Bloc Partyn - Alpha Games Music Album Reviews
Taking cues from their early records, Bloc Party’s sixth album successfully marries post-punk with dance grooves—and confusingly devotes a lot of its energy to spite.

Once again, Bloc Party have returned from a lengthy hiatus and followed up a baffling, mixed-bag album with one that harkens back to their glory days. Roughly every half-decade since 2008’s Intimacy knocked the post-punk revivalists off their axis, Bloc Party have produced an album that feels like a direct reaction to the one that preceded it. In 2012, Four attempted to console fans aghast that Intimacy’s queasy electronics had sidelined one of the tightest rhythm sections in indie rock. By 2016’s Hymns, that rhythm section (bassist Gordon Moakes and drummer Matt Tong) had quit the band, leaving frontman Kele Okereke and guitarist Russell Lissack to craft a weird franken-child of gospel, dance, and stadium rock by their lonesomes. Like clockwork, here’s Alpha Games, a record that seems destined to bear a sticker emblazoned with the one “return to form” quote the label can track down.

The band’s sixth album checks all the requisite Silent Alarm and A Weekend in the City boxes, if such musical attributes can be reduced to a dispassionate list. This is a tightly wound collection of tracks led primarily by dueling Telecasters and dance beats. It’s mostly uptempo until the band slows for a few stunningly pretty ballads in the second half. The production is unshowy yet full-bodied enough to emphasize the rhythmically minded low end and precision hi-hats. The “new” rhythm section—bassist Justin Harris (of Menomena) and drummer Louise Bartle—has been playing live with Bloc Party for almost seven years now, and their take on the band’s early sound is accurate but chunky, as it was on the live runthrough of Silent Alarm released in 2019. A devoted fan with a magnifying glass could identify every trick Alpha Games lifts from Silent Alarm in particular—the whirring effect Lissack uses on his “Traps” solos recalls both “Helicopter” and “Banquet”; on “By Any Means Necessary,” like “Positive Tension” before it, Okereke sings of a woman hellbent on getting “it,” whatever that may be—but Alpha Games isn’t all nostalgic replication, at least not thematically.

As a singer, Okereke is usually defined by his wide-eyed wonderment. This is a guy who once made the modest prospect of driving to Brighton on the weekend seem like an opportunity for rebirth. More recently, on last year’s arresting solo album The Waves Pt. 1, he turned a simple nighttime stroll into a reverie about the passage of time. On Alpha Games, his eyes narrow into a winking leer in service of a loose, startlingly embittered arc that, amid constant themes of hedonism and brutal honesty, largely revolves around cutting off “frenemies.” It’s tempting to ask why, at this ostensibly stable point in the 40-year-old’s life and career, he’s chosen to focus on life patterns that usually accompany an initial rise to stardom, but it’s hard to imagine an answer capable of undercutting the album’s garishly pulpy lyrics.

Okereke leans hard into a persona that drives a “matte-black ’Rari,” lives at the club, and suffers no fools.

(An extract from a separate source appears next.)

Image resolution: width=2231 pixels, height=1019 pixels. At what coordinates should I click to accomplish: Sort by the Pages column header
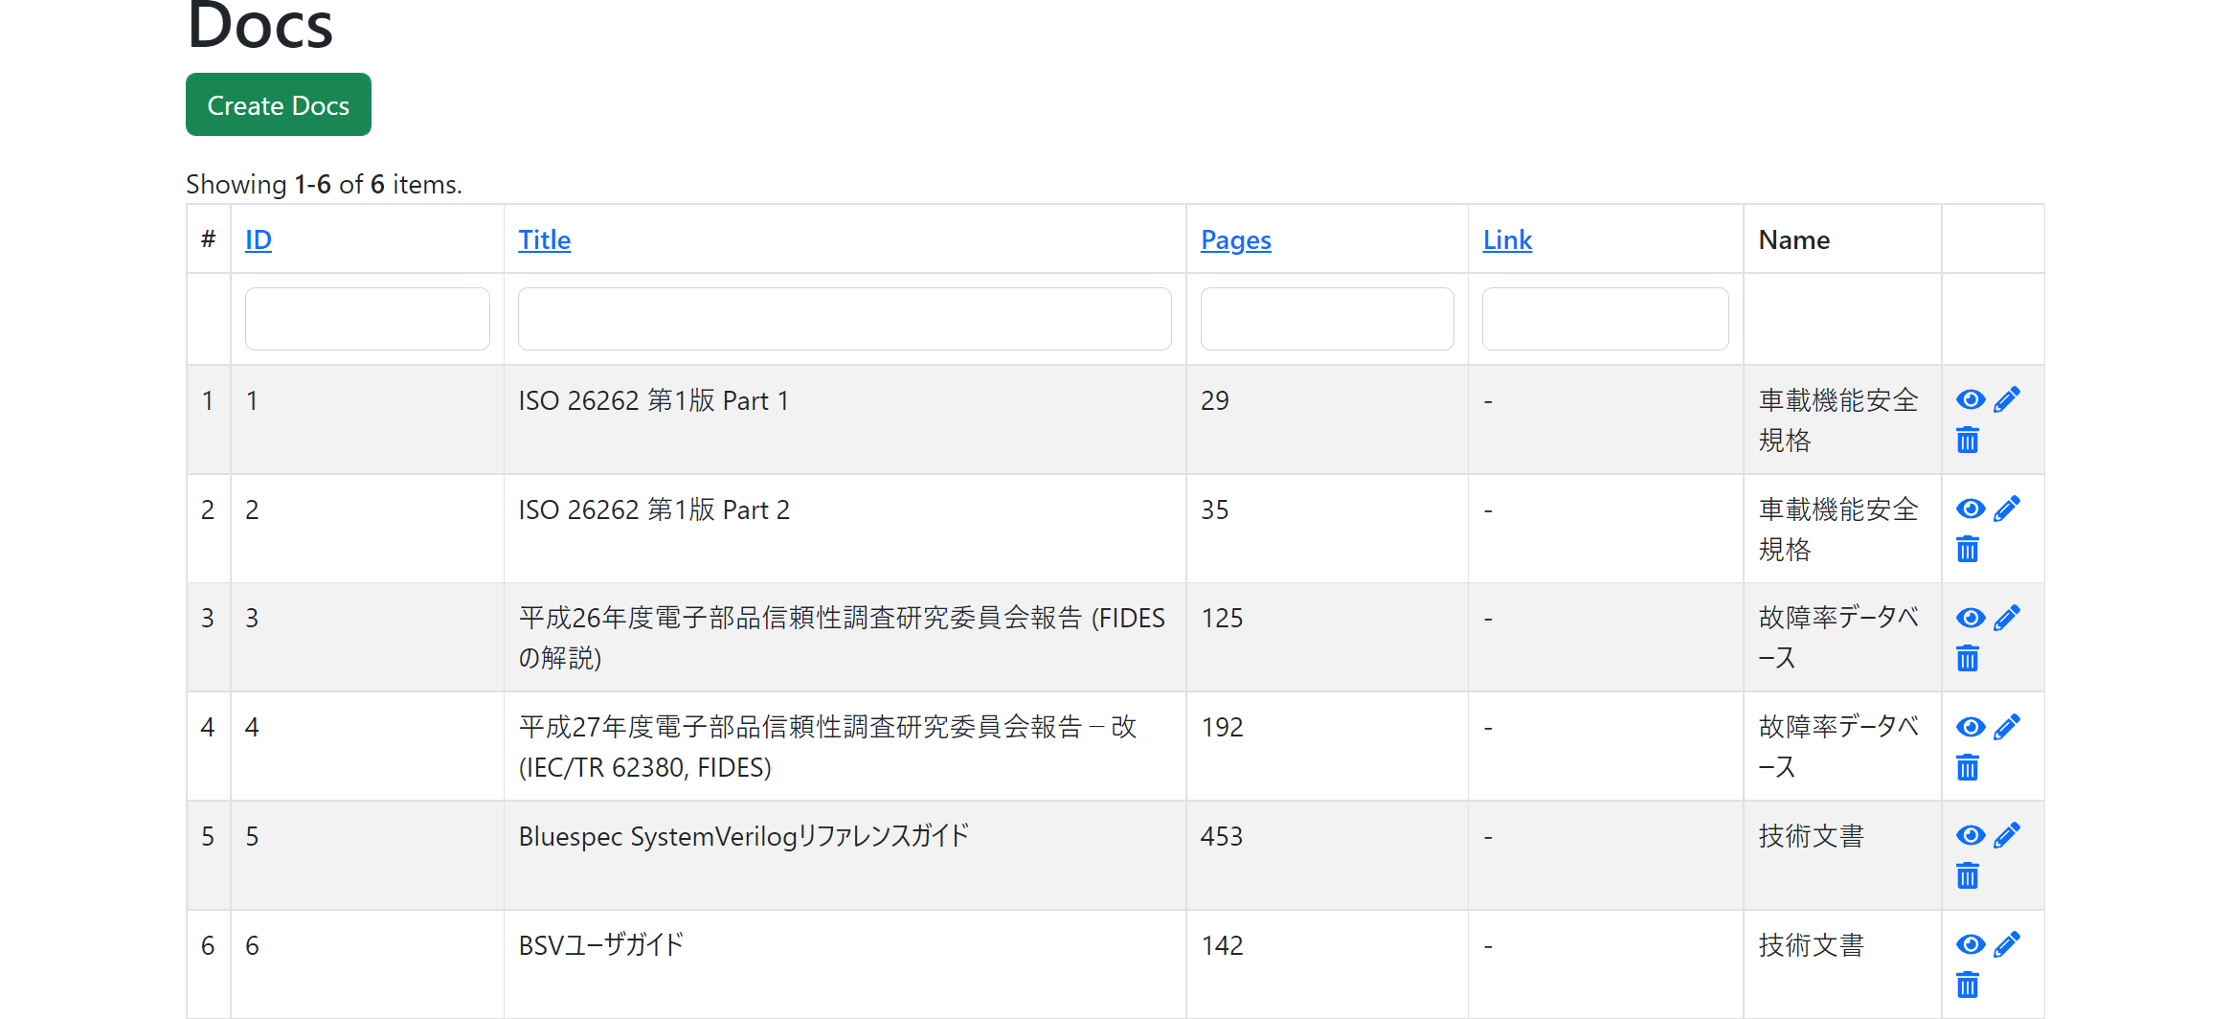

Opener “Day Drinker” introduces us to an alcoholic who greets his brother’s intervention attempt by telling him he has a “conniving tongue” and that “God hates the faint of heart, the weak-willed, and the profligate.” The rest of the album is dominated by a similarly caustic tone, ranging from bratty (“You can’t hang with us”) to brutal (“I will die die die and be born again/Before I fuck with you again”), and usually directed at unnamed hangers-on. “The things you do for blow or a little guest list/Have consequences,” he coos on “Rough Justice,” the first of two occasions when he calls out parasitic +1 seekers. Most biting is “Callum Is a Snake,” in which Okereke “officially” washes his hands of someone whose “eyes are too close together,” telling him, “I thought you came from better stock.”

The bulk of the album’s aforementioned stunningly pretty ballads reveal themselves to be crueler than they initially sound, but on “Of Things Yet to Come,” Okereke steps back and offers a more perceptive view of this proudly messy lifestyle. Here, those friends are “lost,” rather than tossed off, as the narrator casts blame on himself and wonders, “Am I best left in the past?” Regardless of the album’s relationship to truth and fiction, “Of Things Yet to Come” is the only time it offers anything beyond one-dimensional characters. It doesn’t hurt that the song concludes with Lissack launching into his finest tapestry of lush, Edge-like guitar textures in a career filled with them.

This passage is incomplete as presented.